Юрий Михайлик - Ошибочная версия
— Позвонишь мне вечером. Часов в одиннадцать, домой. Но из автомата. Скажешь мне, как прошел разговор, все ли было чисто с этим парнем. Я скажу, что дальше.
Выехали на автостраду, миновали зеленые массивы дач, в нескольких километрах за последним пригородным поселком “Москвич” затормозил. Внизу под обрывом лежало море. С берега дул несильный, но постоянный ветер, сбивавший легкую волну. Десяток лодок виднелось возле ставных сетей. А слева, чуть подальше, там, где над зеленью рисовались крыши домов, ходили в море яхты.
— Красиво? — спросил Вареник.
Женя сидел рядом на траве, вытянув ноги. Он щелчком отбросил сигарету, закинул руки за голову, лег.
— Ничего. Жить можно.
Когда-то Вареник бывал у моря часто. Каждое воскресенье он приезжал на побережье с мольбертом. Писал акварелью тихие морские этюды. Тогда он учился на экономическом, а мечтал стать художником. И вот что получилось из наивных студенческих мечтаний. Нет, Вареник не жалел того юношу — смешного, глупого, мечтательного.
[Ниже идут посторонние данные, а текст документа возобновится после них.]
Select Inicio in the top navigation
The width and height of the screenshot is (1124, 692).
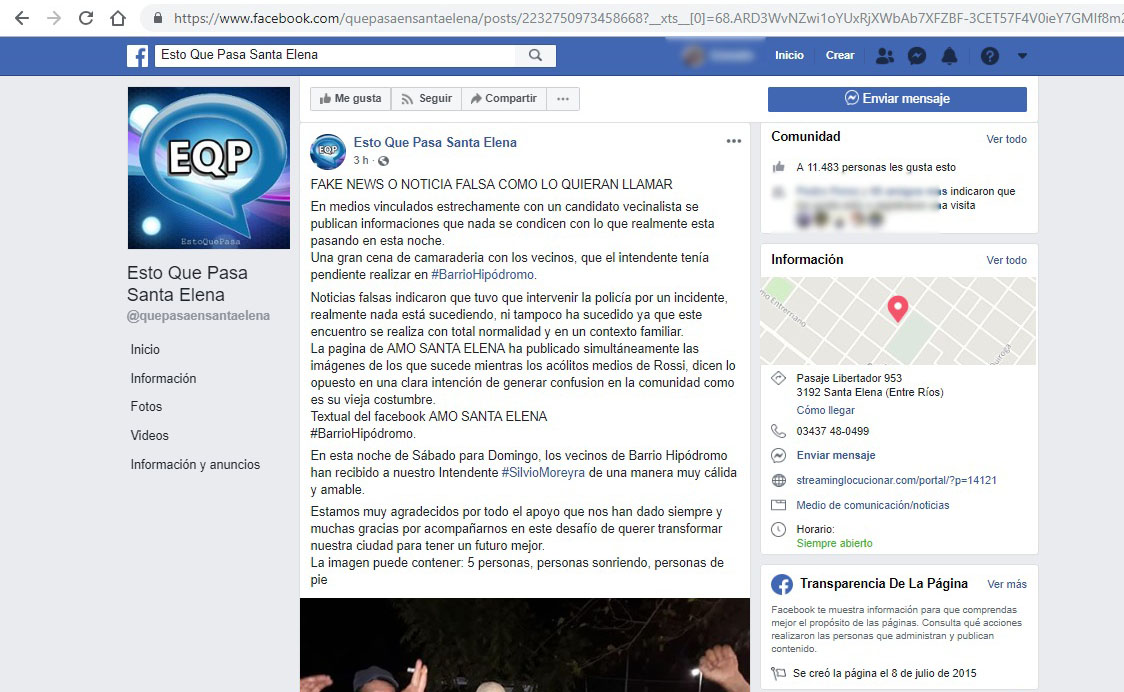point(789,56)
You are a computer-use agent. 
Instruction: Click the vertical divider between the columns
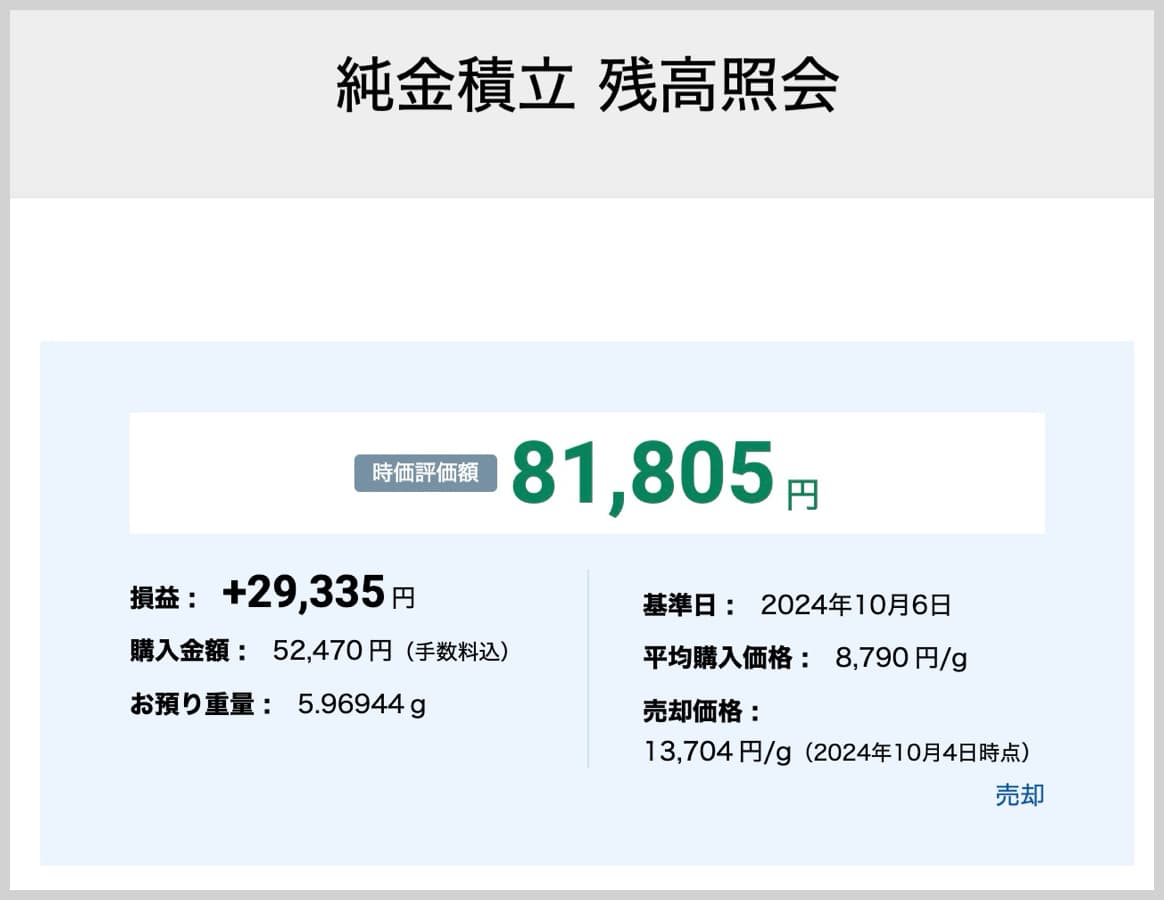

Жизнь есть жизнь, и, значит, все произошло правильно. Пять лет после института Вареник работал инженером-товароведом, исе началось, когда его пригласил домой один из тогдашних начальников. Вареник прежде даже не предполагал, что люди могут жить так — все было в доме у скромного начальника отдела. Все, чего может пожелать душа. Так тогда казалось Варенику. Вскоре он стал помогать своему шефу в несложных операциях. Это было очень мелким приработком, и, только войдя во вкус, Вареник понял, что его начальник глуп и трусоват, Понял, порвал с ним, перешел на другую работу. Там он быстро выдвинулся, стал получать самостоятельные задания. Но ни в каких махинациях не участвовал, ждал своего часа. Держался года два, пока не понял — можно начинать. И тогда его операции стали приобретать размах. Вареник ощутил в себе способное”, умело использовать человеческие слабости, точно находить хозяйственные прорехи, в которые можно было бы запустить руку.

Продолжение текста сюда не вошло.